I've been know to call fellow deniers out on hyperbolic (and occasionally totally false) pronouncements.

It's not a big deal. Never lost a friend over it. We should all do it, when we see it.

However, it's worth noting Tom Nelson didn't call climate science a massive scientific fraud. He may think that, but he didn't say that (in the present Tweets).

No "denier" of my acquaintance actually believes the entire climate science profession is fraudulent—unless they think Richard Lindzen is a fraud too? That kind of sweeping universality quickly swallows its own tail.

I believe Tom was talking about CAGWism. Or climate alarmism, if you will.

Ever read Hal Lewis' resignation letter from APS? It refers to a "tidal wave" of "pseudoscientific fraud."

If such a tsunami exists, would it mean *Gavin Schmidt* is a fraud? Not necessarily. Of course not.

There IS a massive fraud being perpetrated on and "within" science, and I can say that WITHOUT saying that cli sci IS a massive fraud (whatever that would even mean).

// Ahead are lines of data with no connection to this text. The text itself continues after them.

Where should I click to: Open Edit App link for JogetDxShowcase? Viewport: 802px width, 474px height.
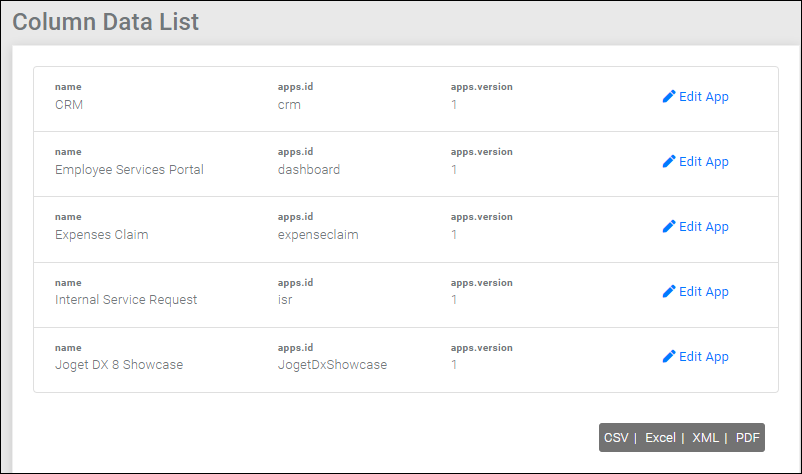696,356
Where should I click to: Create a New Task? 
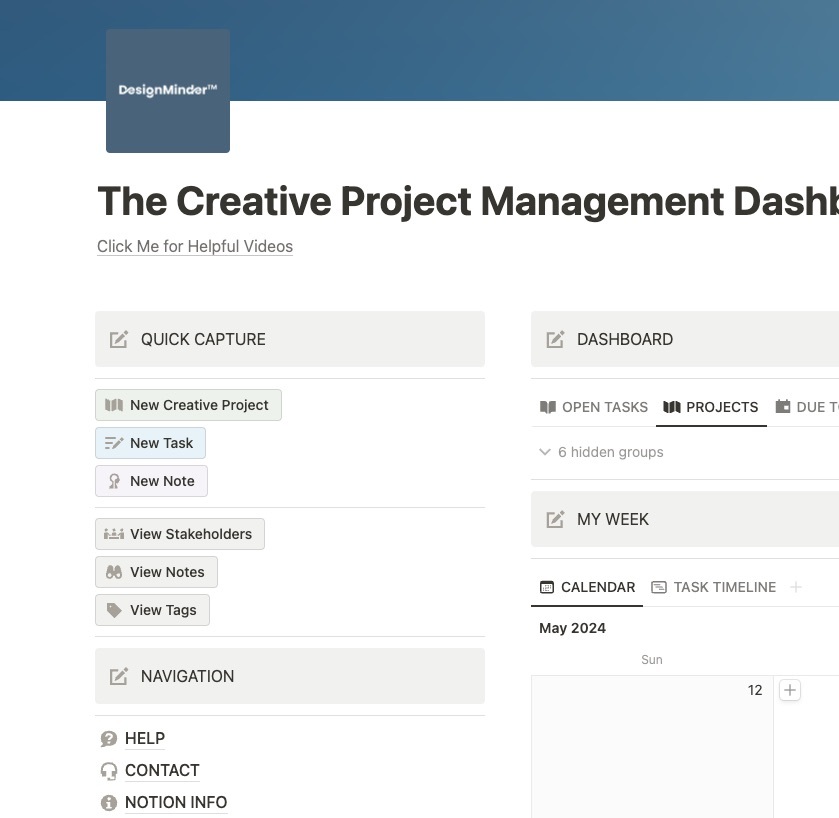click(151, 443)
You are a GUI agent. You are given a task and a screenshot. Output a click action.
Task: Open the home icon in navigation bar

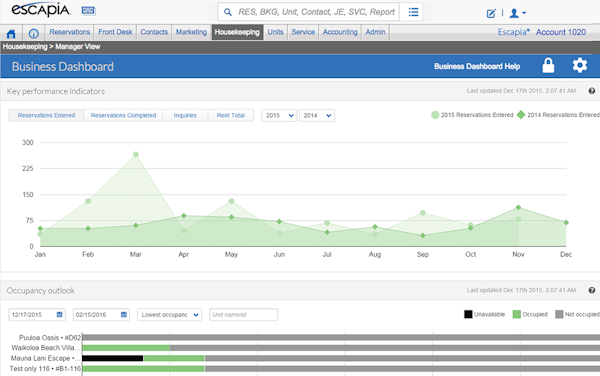pyautogui.click(x=11, y=34)
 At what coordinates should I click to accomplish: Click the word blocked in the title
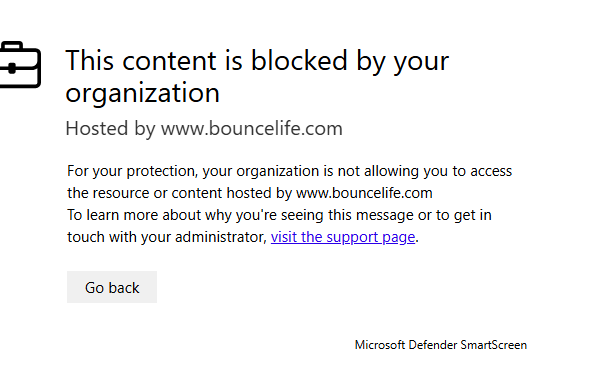(299, 60)
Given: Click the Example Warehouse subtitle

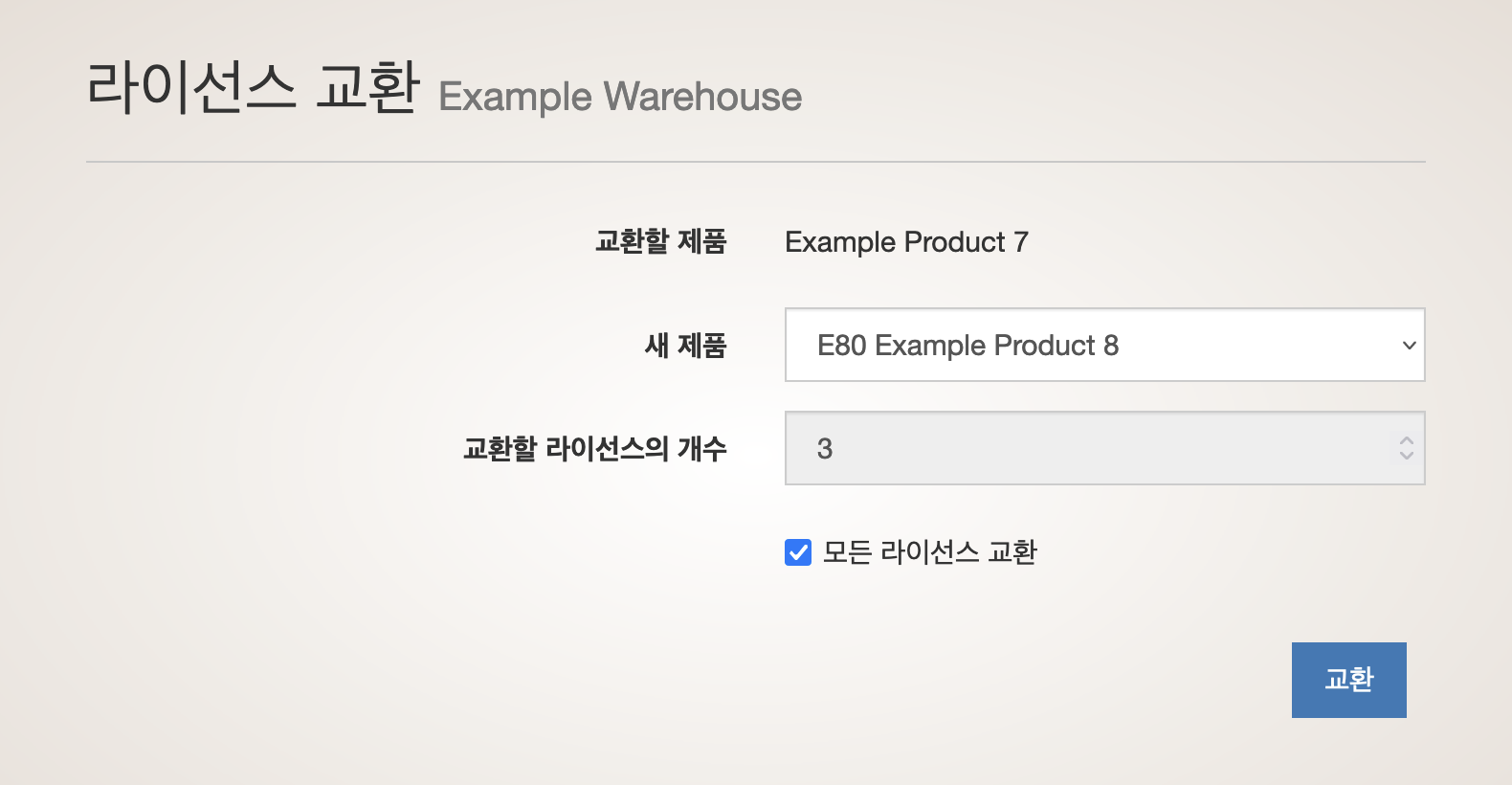Looking at the screenshot, I should tap(619, 97).
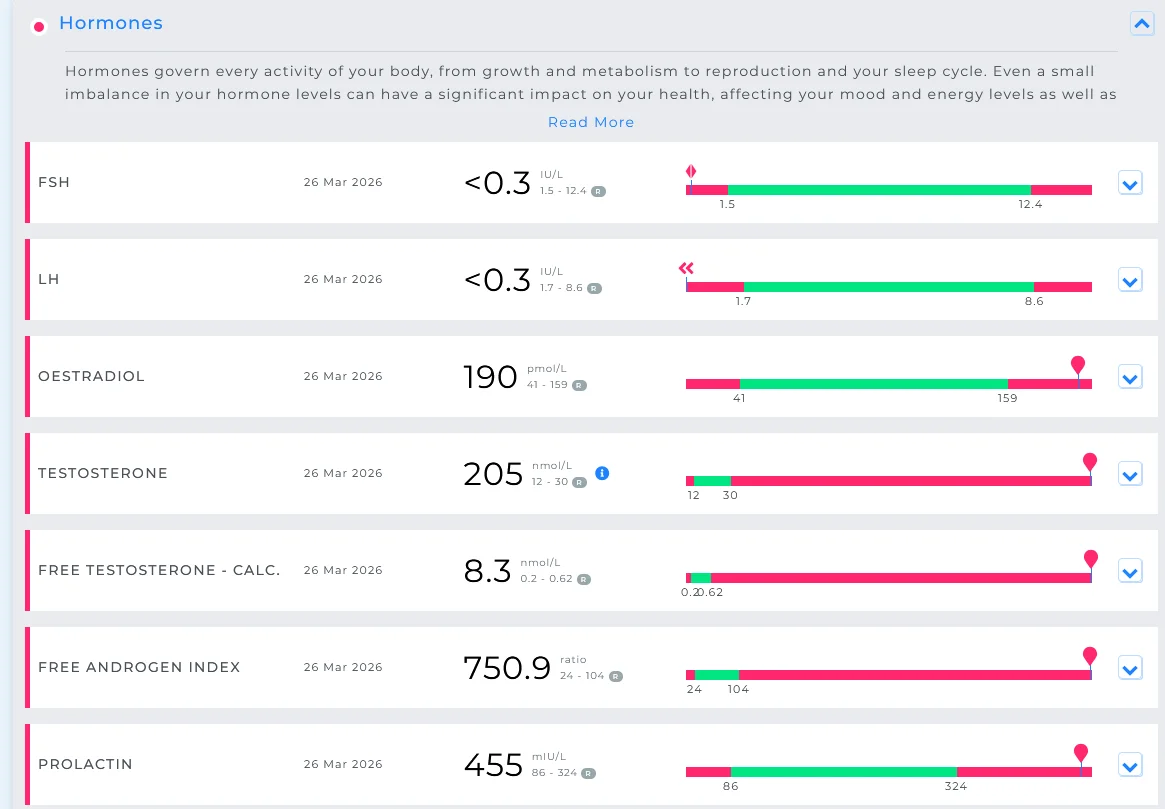Click the R reference badge for FSH
This screenshot has height=809, width=1165.
(598, 192)
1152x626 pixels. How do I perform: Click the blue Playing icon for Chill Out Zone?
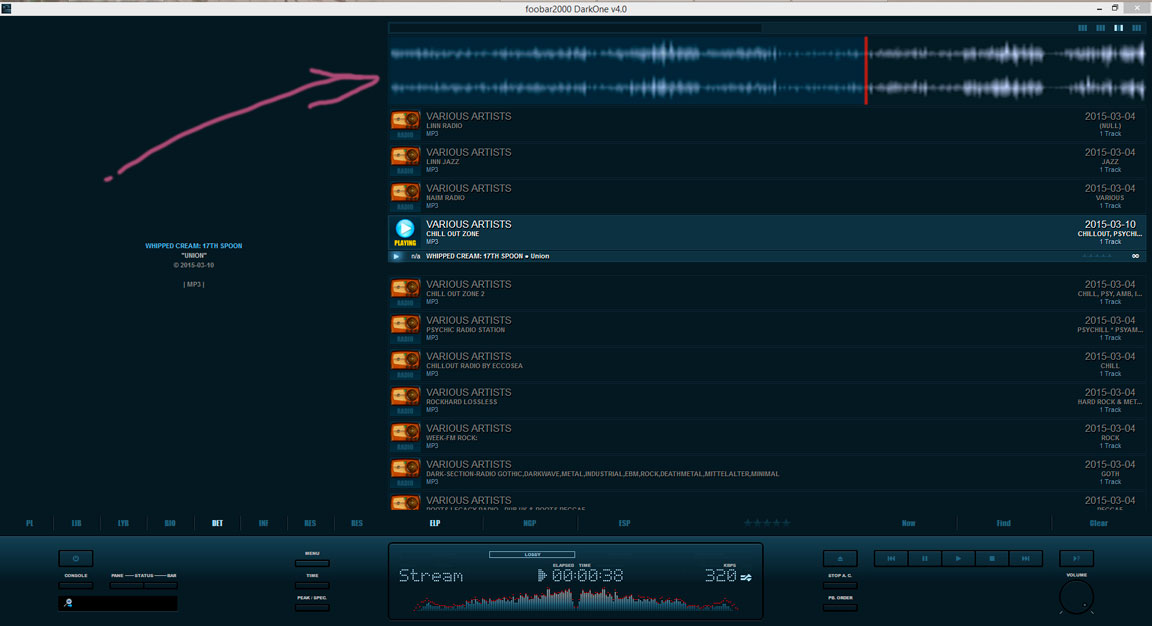click(x=405, y=230)
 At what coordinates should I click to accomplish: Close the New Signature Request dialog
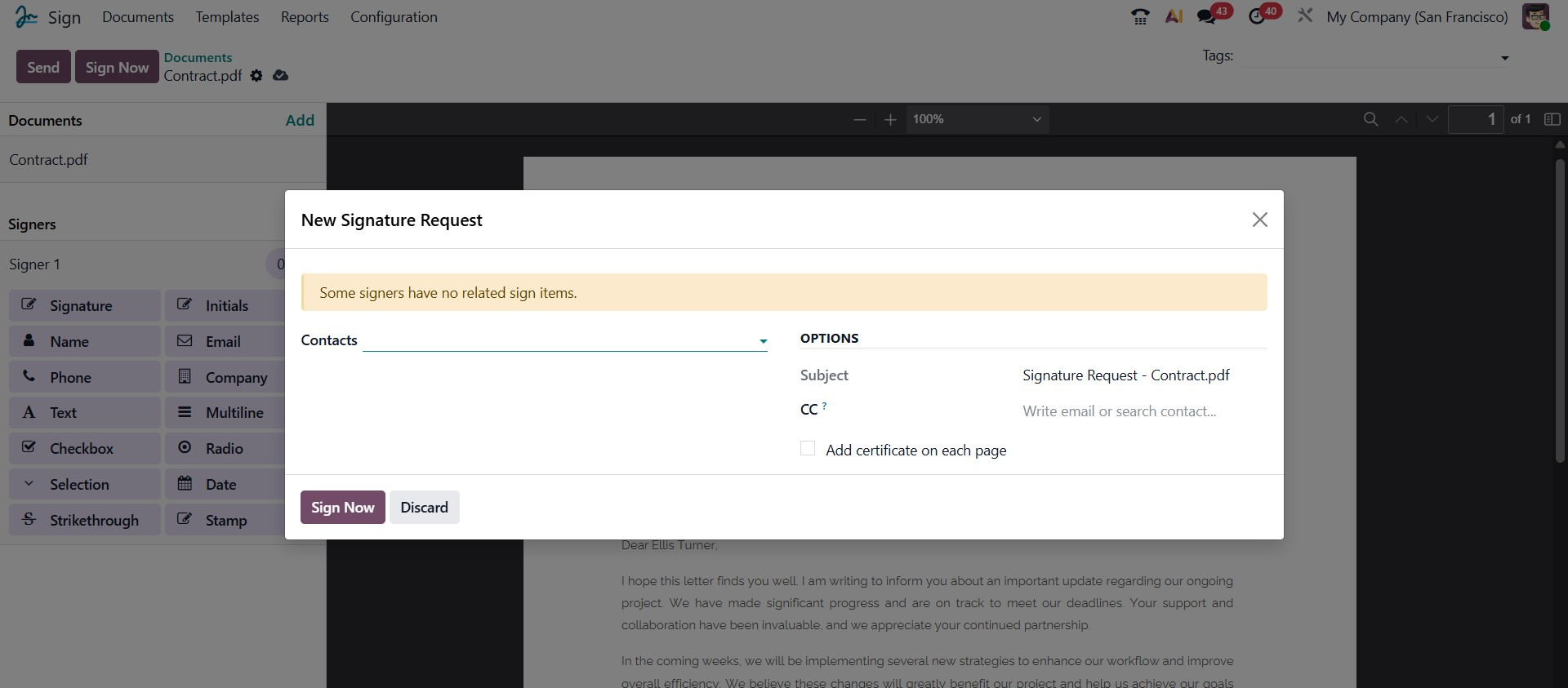pos(1259,220)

The IPCC, for instance, is fundamentally fraudulent—its raison d'etre is to launder policy opinion as scientific advice. The IPCC's product is that moment when your local politician holds up an IPCC report and says "this is what the science is telling us."

That's a lie. (Or more likely, when it's in the mouth of a scientifically illiterate politician, an understandable delusion. The lie was higher up in the IQ chain.)

It's nothing of the sort, but the imprimatur of the UN is all it takes to sell the lie.

And within the IPCC are (apocryphally) the world's 2500 top scientists.

But if the world's 2500 top scientists are volunteer members of a deceptive-by-design, functionally-deceptive organization, we can no longer doubt there's something "massive" and "fraudulent" going on, can we?